## Exercise objective
Read through the material below and copy each line in which the word "Task" occurs.

## Data for this exercise
-- Opening Marker --
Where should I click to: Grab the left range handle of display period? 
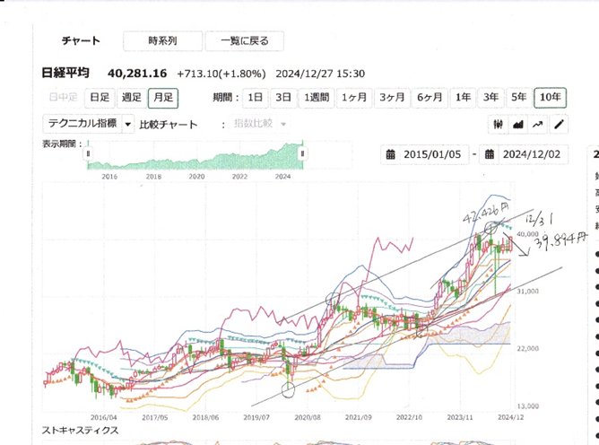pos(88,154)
-- Closing Marker --
-- Opening Marker --
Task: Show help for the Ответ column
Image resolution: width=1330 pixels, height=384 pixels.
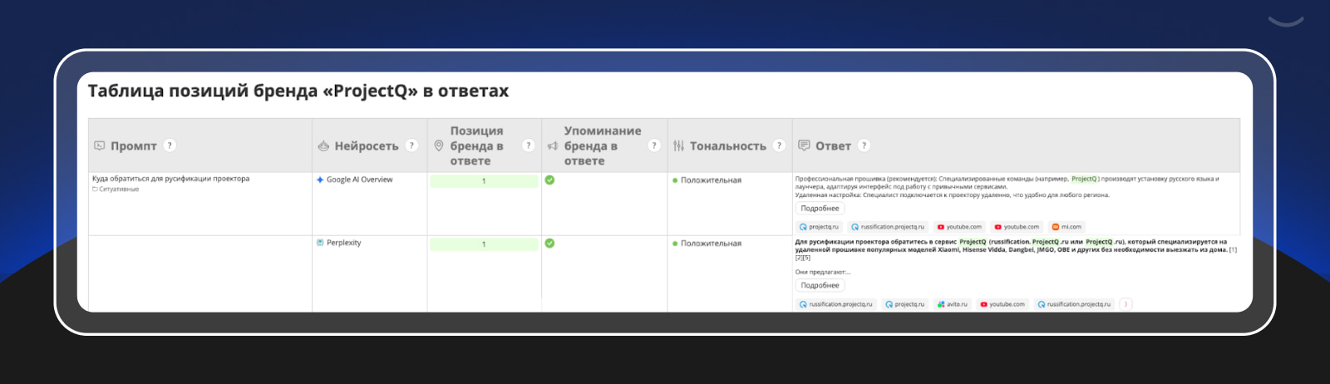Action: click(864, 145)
-- Closing Marker --
-- Opening Marker --
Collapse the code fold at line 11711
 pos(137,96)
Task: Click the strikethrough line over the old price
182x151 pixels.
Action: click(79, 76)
-- Closing Marker --
## Answer to this problem
Task: Show help for the Ответ column
Task: Click the strikethrough line over the old price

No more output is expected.